THE EXERCISE:
Copy out all the items below, putting "drop-down list" wherever "dropdown" appears and leaving everything else unchanged.

DATA SUPPLIED:

---*---

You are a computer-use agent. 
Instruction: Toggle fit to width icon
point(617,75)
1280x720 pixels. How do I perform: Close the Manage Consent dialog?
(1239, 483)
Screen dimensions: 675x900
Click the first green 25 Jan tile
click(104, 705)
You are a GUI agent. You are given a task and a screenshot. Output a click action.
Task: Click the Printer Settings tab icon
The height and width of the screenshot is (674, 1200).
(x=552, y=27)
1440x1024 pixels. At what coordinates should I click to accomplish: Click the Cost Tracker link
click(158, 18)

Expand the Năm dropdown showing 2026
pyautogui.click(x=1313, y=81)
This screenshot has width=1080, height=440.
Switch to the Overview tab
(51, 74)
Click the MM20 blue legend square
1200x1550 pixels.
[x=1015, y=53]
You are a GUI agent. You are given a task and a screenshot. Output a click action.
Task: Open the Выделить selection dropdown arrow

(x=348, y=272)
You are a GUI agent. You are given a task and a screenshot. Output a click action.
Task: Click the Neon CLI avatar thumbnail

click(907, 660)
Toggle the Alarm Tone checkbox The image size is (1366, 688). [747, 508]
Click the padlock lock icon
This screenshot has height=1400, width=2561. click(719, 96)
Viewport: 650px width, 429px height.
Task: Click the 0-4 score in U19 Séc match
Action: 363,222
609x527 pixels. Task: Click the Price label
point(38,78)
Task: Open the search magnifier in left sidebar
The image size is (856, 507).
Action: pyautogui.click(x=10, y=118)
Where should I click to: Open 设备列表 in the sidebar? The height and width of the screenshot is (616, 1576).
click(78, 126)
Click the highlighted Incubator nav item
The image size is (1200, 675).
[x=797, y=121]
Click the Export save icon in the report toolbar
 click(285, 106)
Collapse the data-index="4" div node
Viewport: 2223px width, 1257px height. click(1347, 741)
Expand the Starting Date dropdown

---*---

OUTPUT:
You are a computer-use agent. 
Instruction: Toggle fit to width icon
point(617,75)
1280x720 pixels. How do I perform: Close the Manage Consent dialog?
(1239, 483)
Screen dimensions: 675x900
Click the first green 25 Jan tile
click(104, 705)
You are a GUI agent. You are given a task and a screenshot. Output a click action.
Task: Click the Printer Settings tab icon
The height and width of the screenshot is (674, 1200).
(x=552, y=27)
1440x1024 pixels. At what coordinates should I click to accomplish: Click the Cost Tracker link
click(158, 18)

Expand the Năm drop-down list showing 2026
pyautogui.click(x=1313, y=81)
This screenshot has width=1080, height=440.
Switch to the Overview tab
(51, 74)
Click the MM20 blue legend square
1200x1550 pixels.
[x=1015, y=53]
You are a GUI agent. You are given a task and a screenshot. Output a click action.
Task: Open the Выделить selection drop-down list arrow

(x=348, y=272)
You are a GUI agent. You are given a task and a screenshot. Output a click action.
Task: Click the Neon CLI avatar thumbnail

click(907, 660)
Toggle the Alarm Tone checkbox The image size is (1366, 688). [747, 508]
Click the padlock lock icon
This screenshot has height=1400, width=2561. click(719, 96)
Viewport: 650px width, 429px height.
Task: Click the 0-4 score in U19 Séc match
Action: 363,222
609x527 pixels. Task: Click the Price label
point(38,78)
Task: Open the search magnifier in left sidebar
The image size is (856, 507).
Action: pyautogui.click(x=10, y=118)
Where should I click to: Open 设备列表 in the sidebar? The height and width of the screenshot is (616, 1576).
click(78, 126)
Click the highlighted Incubator nav item
The image size is (1200, 675).
[x=797, y=121]
Click the Export save icon in the report toolbar
 click(285, 106)
Collapse the data-index="4" div node
Viewport: 2223px width, 1257px height. click(1347, 741)
Expand the Starting Date drop-down list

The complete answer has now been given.